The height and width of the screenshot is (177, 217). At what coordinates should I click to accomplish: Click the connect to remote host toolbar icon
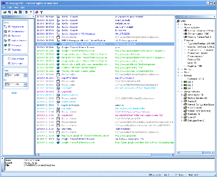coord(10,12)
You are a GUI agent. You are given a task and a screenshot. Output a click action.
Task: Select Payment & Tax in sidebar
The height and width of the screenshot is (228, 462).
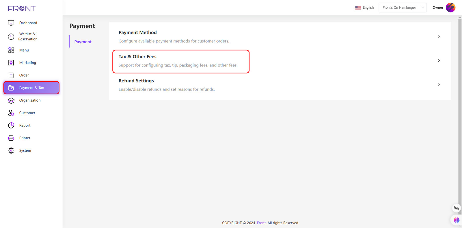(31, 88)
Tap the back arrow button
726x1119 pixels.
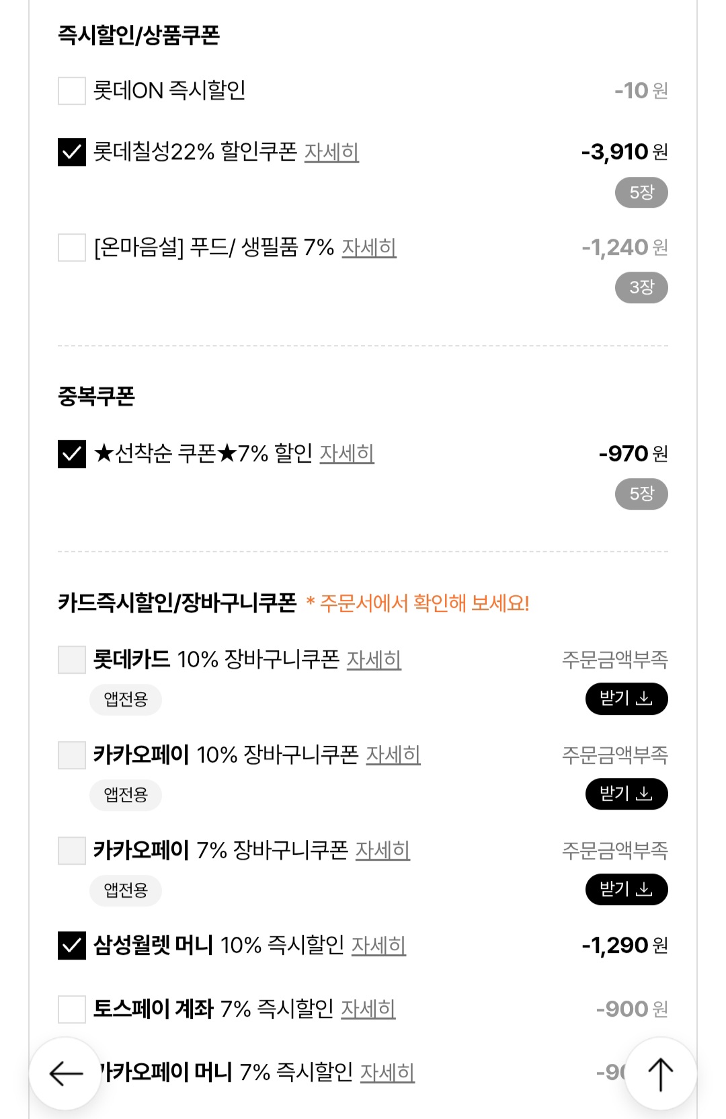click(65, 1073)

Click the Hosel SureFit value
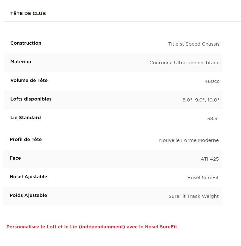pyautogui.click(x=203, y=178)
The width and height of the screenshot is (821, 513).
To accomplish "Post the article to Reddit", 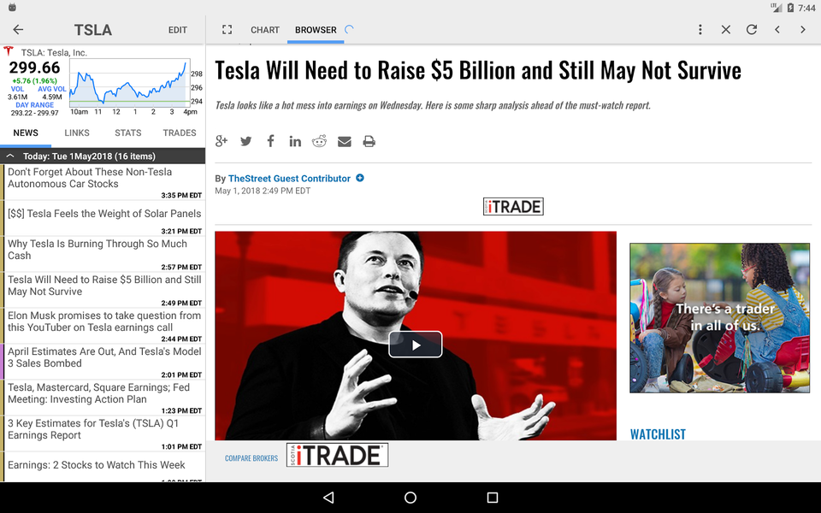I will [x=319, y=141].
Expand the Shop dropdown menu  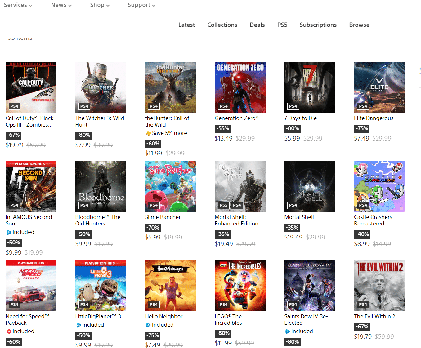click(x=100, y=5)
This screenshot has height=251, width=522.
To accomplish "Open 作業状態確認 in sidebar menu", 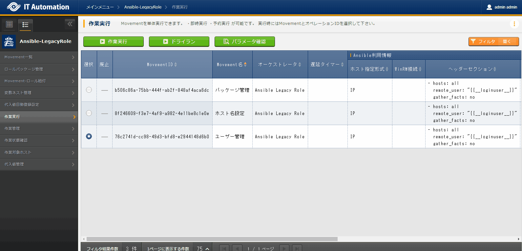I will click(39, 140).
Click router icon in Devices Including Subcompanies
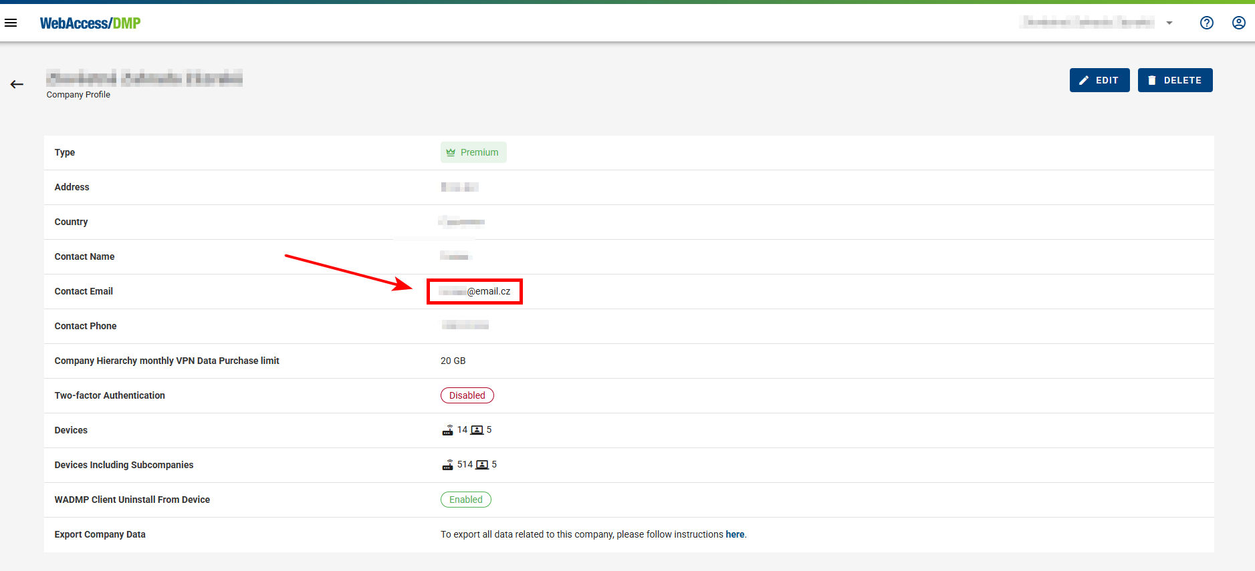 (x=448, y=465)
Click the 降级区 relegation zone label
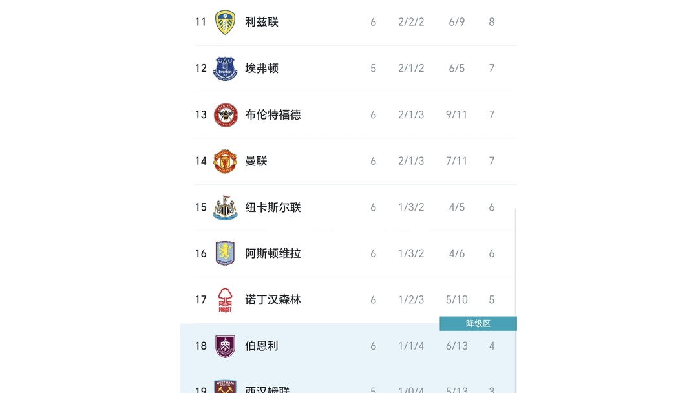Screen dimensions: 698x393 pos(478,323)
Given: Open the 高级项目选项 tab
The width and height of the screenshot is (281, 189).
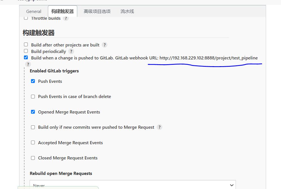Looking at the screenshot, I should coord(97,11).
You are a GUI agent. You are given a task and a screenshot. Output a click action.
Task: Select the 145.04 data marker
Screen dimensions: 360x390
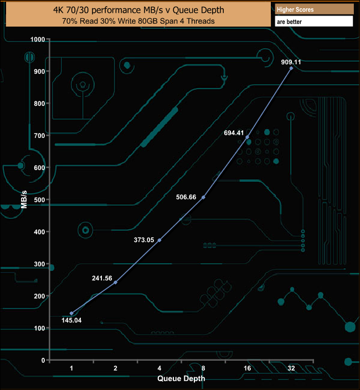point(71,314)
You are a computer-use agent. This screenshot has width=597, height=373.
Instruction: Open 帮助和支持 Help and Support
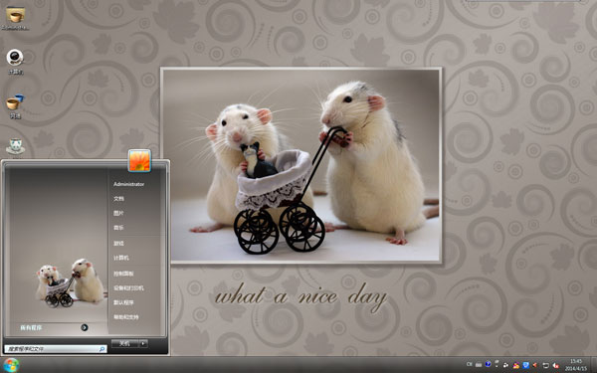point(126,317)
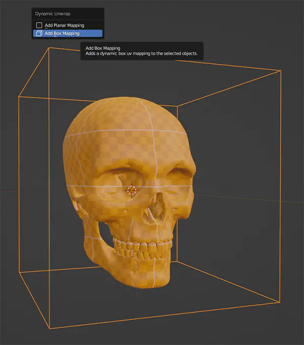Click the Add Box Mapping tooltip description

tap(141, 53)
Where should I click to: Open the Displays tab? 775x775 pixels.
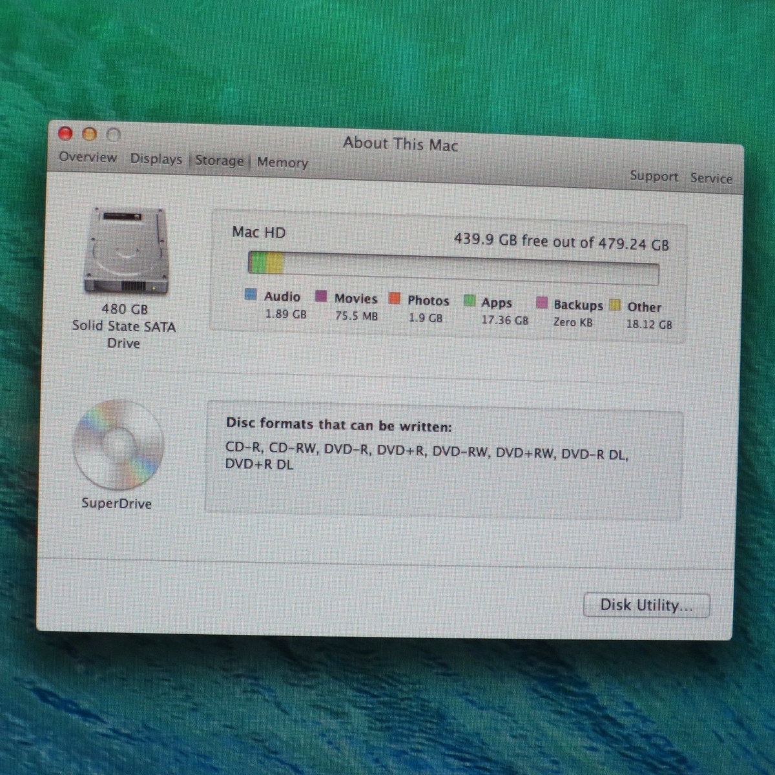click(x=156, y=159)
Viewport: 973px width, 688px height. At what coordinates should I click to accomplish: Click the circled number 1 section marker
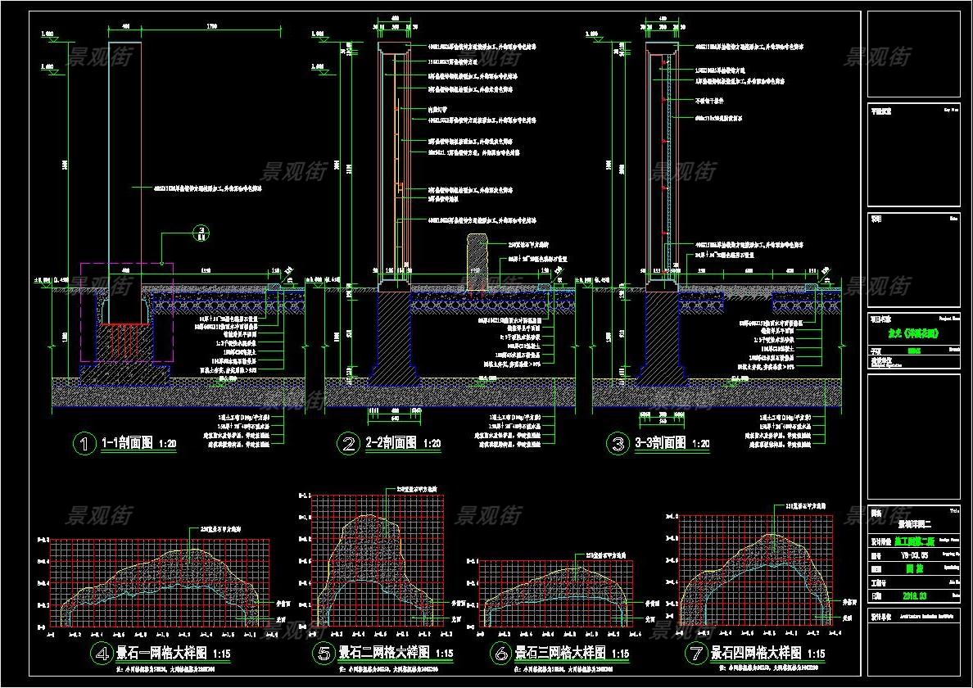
____________________
> Problem statement
Pull every line containing the word "Select" out of the entries above.

> Response
Task: Select Payment & Tax in sidebar
Task: Select the 145.04 data marker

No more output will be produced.